What the exercise asks - What is needed is an exact retyping of each entry, pictures excluded.

Pixel coordinate grounding data:
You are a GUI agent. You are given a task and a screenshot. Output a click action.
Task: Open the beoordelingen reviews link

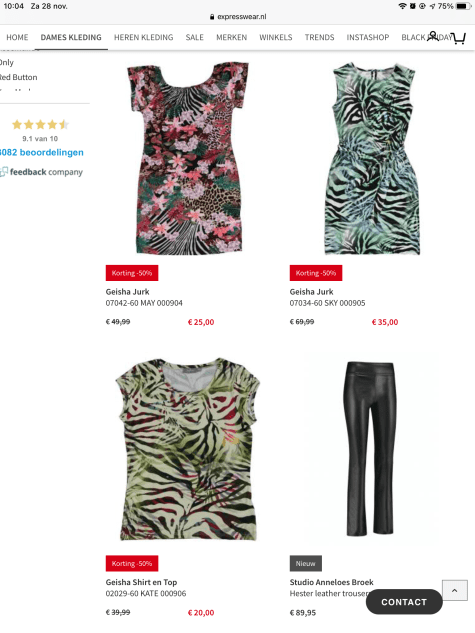pyautogui.click(x=42, y=153)
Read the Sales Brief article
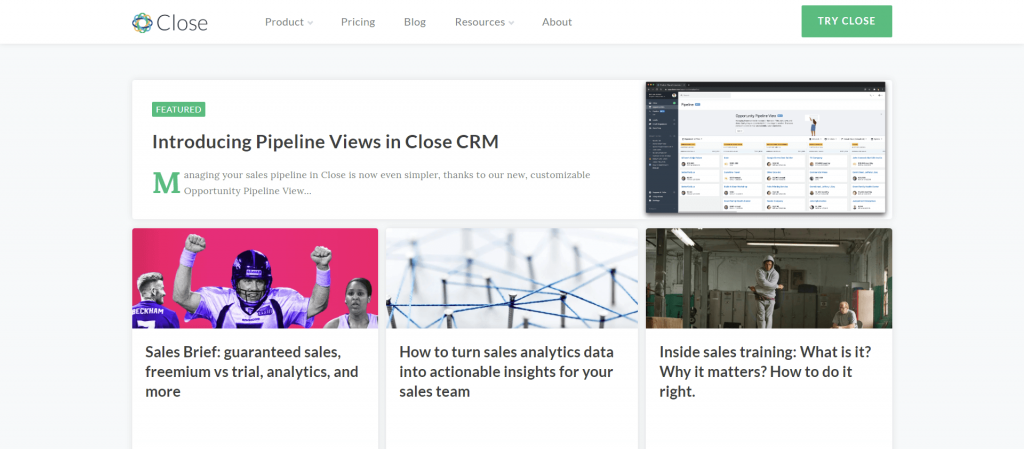This screenshot has height=449, width=1024. 251,372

Written reply -
You are a GUI agent. You are given a task and a screenshot. Output a click action.
Task: Open the beoordelingen reviews link

pyautogui.click(x=42, y=153)
Read the Sales Brief article
This screenshot has height=449, width=1024. 251,372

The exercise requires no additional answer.